People With Human Immunodeficiency Virus Receiving Suppressive Antiretroviral Therapy Show Typical Antibody Durability After Dual Coronavirus Disease 2019 Vaccination and Strong Third Dose Responses
Hope R. Lapointe, Francis Mwimanzi, Peter K. Cheung, Yurou Sang, Fatima Yaseen, Gisele Umviligihozo, Rebecca Kalikawe, Sarah Speckmaier, Nadia Moran-Garcia, Sneha Datwani, Maggie C. Duncan, Olga Agafitei, Siobhan Ennis, Landon Young, Hesham Ali, Bruce Ganase, F. Harrison Omondi, Winnie Dong, Junine Toy, Paul Sereda, Laura Burns, Cecilia T. Costiniuk, Curtis Cooper, Aslam H. Anis, Victor C. M. Leung, Daniel T. Holmes, Mari L. DeMarco, Janet Simons, Malcolm Hedgcock, Natalie Prystajecky, Christopher F. Lowe, Ralph Pantophlet, Marc G. Romney, Rolando Barrios, Silvia Guillemi, Chanson J. Brumme, Julio Montaner, Mark Hull, Marianne Harris, Masahiro Niikura, Mark A. Brockman, Zabrina L. Brumme
Abstract
BACKGROUND: Longer-term humoral responses to 2-dose coronavirus disease 2019 (COVID-19) vaccines remain incompletely characterized in people living with human immunodeficiency virus (HIV) (PLWH), as do initial responses to a third dose. METHODS: We measured antibodies against the severe acute respiratory syndrome coronavirus 2 (SARS-CoV-2) spike protein receptor-binding domain, angiotensin-converting enzyme 2 (ACE2) displacement, and viral neutralization against wild-type and Omicron strains up to 6 months after 2-dose vaccination, and 1 month after the third dose, in 99 PLWH receiving suppressive antiretroviral therapy and 152 controls.
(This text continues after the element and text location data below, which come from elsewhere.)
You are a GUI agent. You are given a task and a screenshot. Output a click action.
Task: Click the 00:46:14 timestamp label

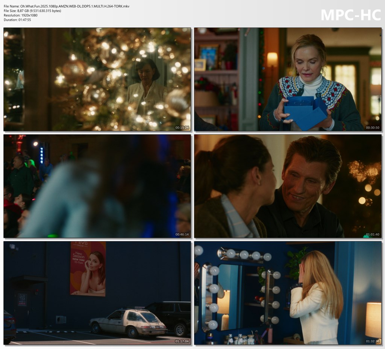(x=182, y=234)
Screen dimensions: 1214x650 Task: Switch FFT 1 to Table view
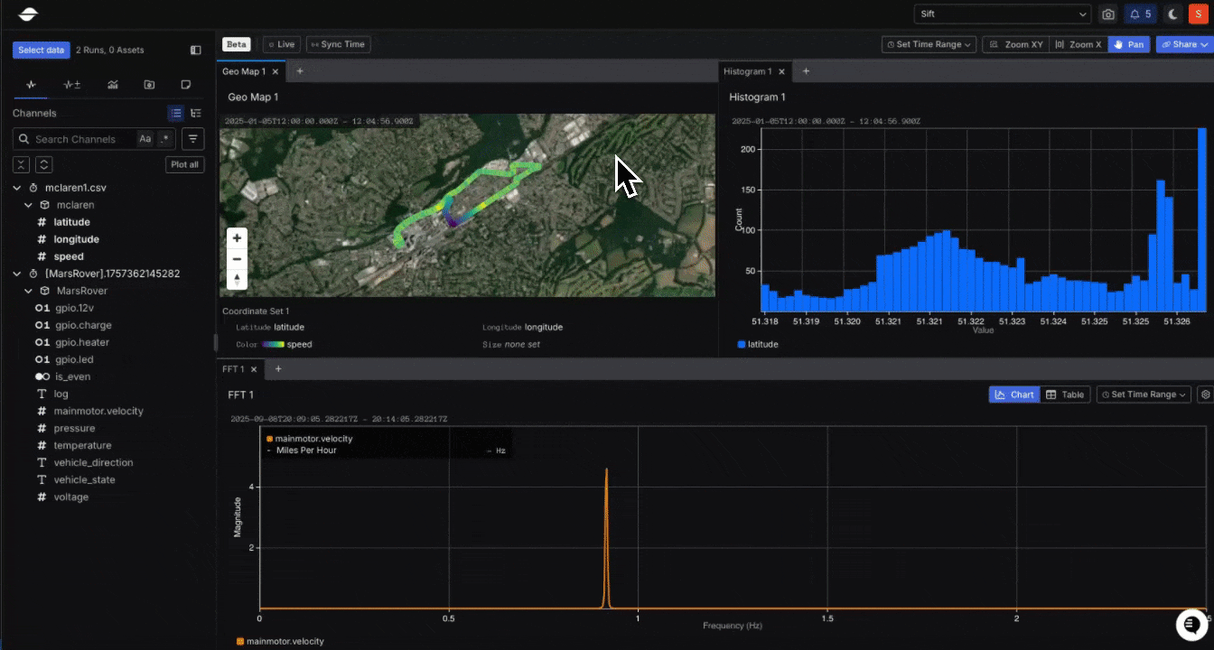1064,395
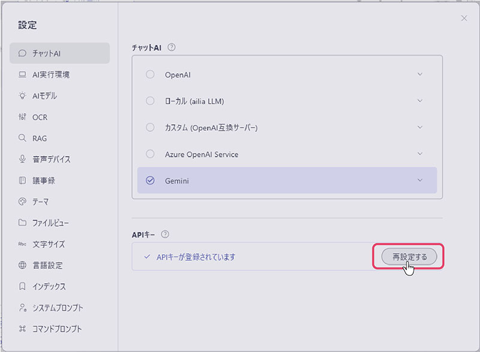
Task: Click the OCR sliders icon in sidebar
Action: 22,117
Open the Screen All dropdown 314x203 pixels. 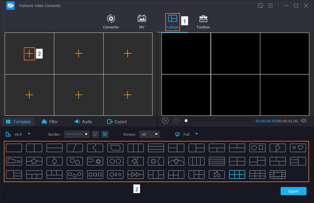tap(150, 134)

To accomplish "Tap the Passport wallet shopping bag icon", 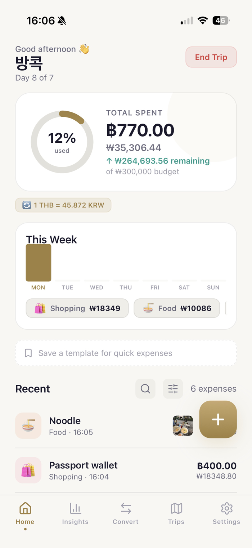I will [28, 470].
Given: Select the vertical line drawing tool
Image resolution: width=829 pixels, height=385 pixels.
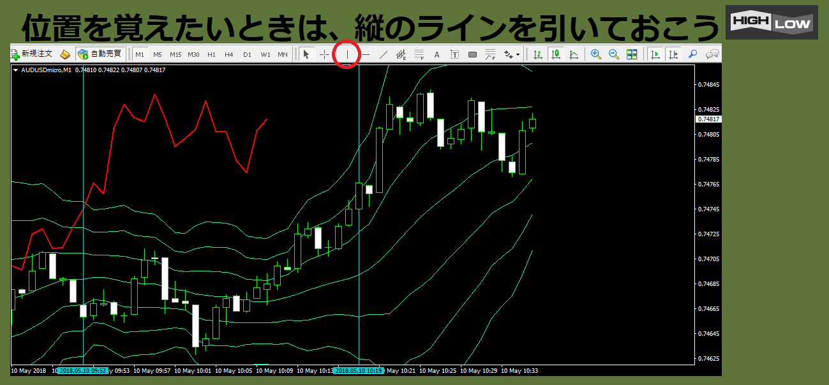Looking at the screenshot, I should [x=347, y=54].
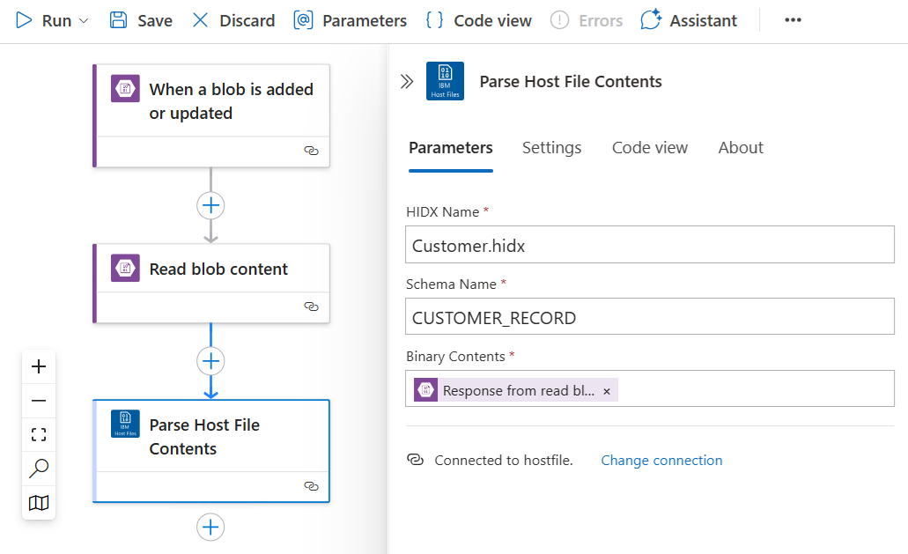Expand the Run dropdown arrow

pyautogui.click(x=84, y=20)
RESULTS: Although humoral responses naturally decline after 2-dose vaccination, we found no evidence of lower antibody concentrations or faster rates of antibody decline in PLWH compared with controls after accounting for sociodemographic, health, and vaccine-related factors. We also found no evidence of poorer viral neutralization in PLWH after 2 doses, nor evidence that a low nadir CD4+ T-cell count compromised responses. Post-third-dose humoral responses substantially exceeded post-second-dose levels, though Omicron-specific responses were consistently weaker than responses against wild-type virus. Nevertheless, post-third-dose responses in PLWH were comparable to or higher than controls. An mRNA-1273 third dose was the strongest consistent correlate of higher post-third-dose responses. CONCLUSION: PLWH receiving suppressive antiretroviral therapy mount strong antibody responses after 2- and 3-dose COVID-19 vaccination. Results underscore the immune benefits of third doses in light of Omicron.